*What to work on*. Below are the records; copy exactly the stretch from the line containing "Task: Click the chevron icon next to 前ログ" through the line containing "Toggle section 1", both ends included, and nothing else.

Dataset entries:

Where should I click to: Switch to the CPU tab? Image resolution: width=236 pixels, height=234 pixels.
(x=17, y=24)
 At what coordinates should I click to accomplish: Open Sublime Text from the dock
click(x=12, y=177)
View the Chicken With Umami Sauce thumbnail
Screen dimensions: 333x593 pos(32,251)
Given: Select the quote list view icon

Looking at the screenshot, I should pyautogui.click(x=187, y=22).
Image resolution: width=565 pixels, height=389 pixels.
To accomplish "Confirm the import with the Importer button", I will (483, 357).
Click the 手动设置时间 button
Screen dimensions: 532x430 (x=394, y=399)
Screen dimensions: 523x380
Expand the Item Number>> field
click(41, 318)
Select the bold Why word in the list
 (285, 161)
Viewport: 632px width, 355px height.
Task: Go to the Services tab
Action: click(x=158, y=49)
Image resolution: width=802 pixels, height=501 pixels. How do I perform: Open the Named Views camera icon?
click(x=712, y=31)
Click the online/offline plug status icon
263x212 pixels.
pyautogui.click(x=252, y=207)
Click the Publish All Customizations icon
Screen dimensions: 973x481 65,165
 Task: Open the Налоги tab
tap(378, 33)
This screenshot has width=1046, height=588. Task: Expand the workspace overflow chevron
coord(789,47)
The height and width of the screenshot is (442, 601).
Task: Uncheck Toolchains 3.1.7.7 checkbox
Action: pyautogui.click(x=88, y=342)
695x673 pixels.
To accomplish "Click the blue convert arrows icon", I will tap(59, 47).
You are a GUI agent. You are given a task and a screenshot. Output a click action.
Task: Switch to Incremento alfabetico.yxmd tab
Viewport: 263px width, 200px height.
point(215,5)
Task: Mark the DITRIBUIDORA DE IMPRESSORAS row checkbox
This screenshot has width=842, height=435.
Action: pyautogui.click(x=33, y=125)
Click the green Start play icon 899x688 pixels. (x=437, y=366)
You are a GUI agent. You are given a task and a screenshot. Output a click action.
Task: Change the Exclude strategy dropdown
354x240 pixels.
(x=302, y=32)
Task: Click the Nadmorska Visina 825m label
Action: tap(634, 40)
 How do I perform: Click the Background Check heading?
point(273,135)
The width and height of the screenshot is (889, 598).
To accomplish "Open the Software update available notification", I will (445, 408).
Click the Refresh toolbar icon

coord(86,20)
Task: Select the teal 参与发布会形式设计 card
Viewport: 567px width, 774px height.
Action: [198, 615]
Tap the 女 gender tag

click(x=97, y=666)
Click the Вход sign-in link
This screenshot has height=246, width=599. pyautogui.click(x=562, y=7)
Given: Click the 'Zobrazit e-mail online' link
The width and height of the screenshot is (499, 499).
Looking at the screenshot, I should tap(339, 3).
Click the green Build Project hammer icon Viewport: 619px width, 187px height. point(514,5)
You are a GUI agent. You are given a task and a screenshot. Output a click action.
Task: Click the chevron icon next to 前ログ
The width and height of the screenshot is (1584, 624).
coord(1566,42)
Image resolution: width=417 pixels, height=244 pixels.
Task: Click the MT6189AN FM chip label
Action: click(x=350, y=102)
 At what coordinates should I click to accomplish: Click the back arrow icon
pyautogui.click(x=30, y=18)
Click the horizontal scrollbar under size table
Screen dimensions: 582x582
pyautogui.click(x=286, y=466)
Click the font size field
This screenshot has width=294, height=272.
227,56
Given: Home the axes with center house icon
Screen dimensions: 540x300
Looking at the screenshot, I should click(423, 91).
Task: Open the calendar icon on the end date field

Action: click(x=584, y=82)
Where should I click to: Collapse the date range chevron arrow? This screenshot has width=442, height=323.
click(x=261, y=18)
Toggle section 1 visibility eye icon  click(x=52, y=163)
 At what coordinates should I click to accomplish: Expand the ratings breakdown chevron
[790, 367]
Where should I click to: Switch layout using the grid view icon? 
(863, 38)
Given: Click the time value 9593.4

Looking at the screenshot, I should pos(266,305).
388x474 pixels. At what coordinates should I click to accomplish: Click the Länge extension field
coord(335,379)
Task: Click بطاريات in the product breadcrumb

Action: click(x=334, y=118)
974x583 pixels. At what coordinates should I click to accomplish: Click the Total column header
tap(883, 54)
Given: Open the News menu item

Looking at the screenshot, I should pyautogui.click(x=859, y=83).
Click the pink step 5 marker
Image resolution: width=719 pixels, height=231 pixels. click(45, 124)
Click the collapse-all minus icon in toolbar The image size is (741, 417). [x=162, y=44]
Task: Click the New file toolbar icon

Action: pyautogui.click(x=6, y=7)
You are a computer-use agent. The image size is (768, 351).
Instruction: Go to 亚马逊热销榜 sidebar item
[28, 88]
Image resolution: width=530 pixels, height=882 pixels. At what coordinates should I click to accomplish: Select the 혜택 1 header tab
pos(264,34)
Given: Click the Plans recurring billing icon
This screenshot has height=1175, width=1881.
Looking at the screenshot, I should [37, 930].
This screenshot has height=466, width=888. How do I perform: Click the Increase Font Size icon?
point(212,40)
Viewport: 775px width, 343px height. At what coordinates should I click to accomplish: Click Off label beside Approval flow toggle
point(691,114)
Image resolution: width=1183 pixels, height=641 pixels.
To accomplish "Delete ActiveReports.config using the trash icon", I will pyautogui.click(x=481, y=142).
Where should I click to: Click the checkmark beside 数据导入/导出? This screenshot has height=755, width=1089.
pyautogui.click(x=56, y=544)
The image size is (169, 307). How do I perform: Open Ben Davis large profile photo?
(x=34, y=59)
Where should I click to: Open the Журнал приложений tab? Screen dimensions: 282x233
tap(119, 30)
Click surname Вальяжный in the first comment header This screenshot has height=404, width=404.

*Solved exercise*.
Task: Click the chevron icon next to 前ログ
The width and height of the screenshot is (1584, 624).
coord(1566,42)
Image resolution: width=417 pixels, height=244 pixels.
Task: Click the MT6189AN FM chip label
Action: click(x=350, y=102)
 At what coordinates should I click to accomplish: Click the back arrow icon
pyautogui.click(x=30, y=18)
Click the horizontal scrollbar under size table
Screen dimensions: 582x582
pyautogui.click(x=286, y=466)
Click the font size field
This screenshot has width=294, height=272.
227,56
Given: Home the axes with center house icon
Screen dimensions: 540x300
Looking at the screenshot, I should click(423, 91).
Task: Open the calendar icon on the end date field

Action: click(x=584, y=82)
Where should I click to: Collapse the date range chevron arrow? This screenshot has width=442, height=323.
click(x=261, y=18)
Toggle section 1 visibility eye icon  click(x=52, y=163)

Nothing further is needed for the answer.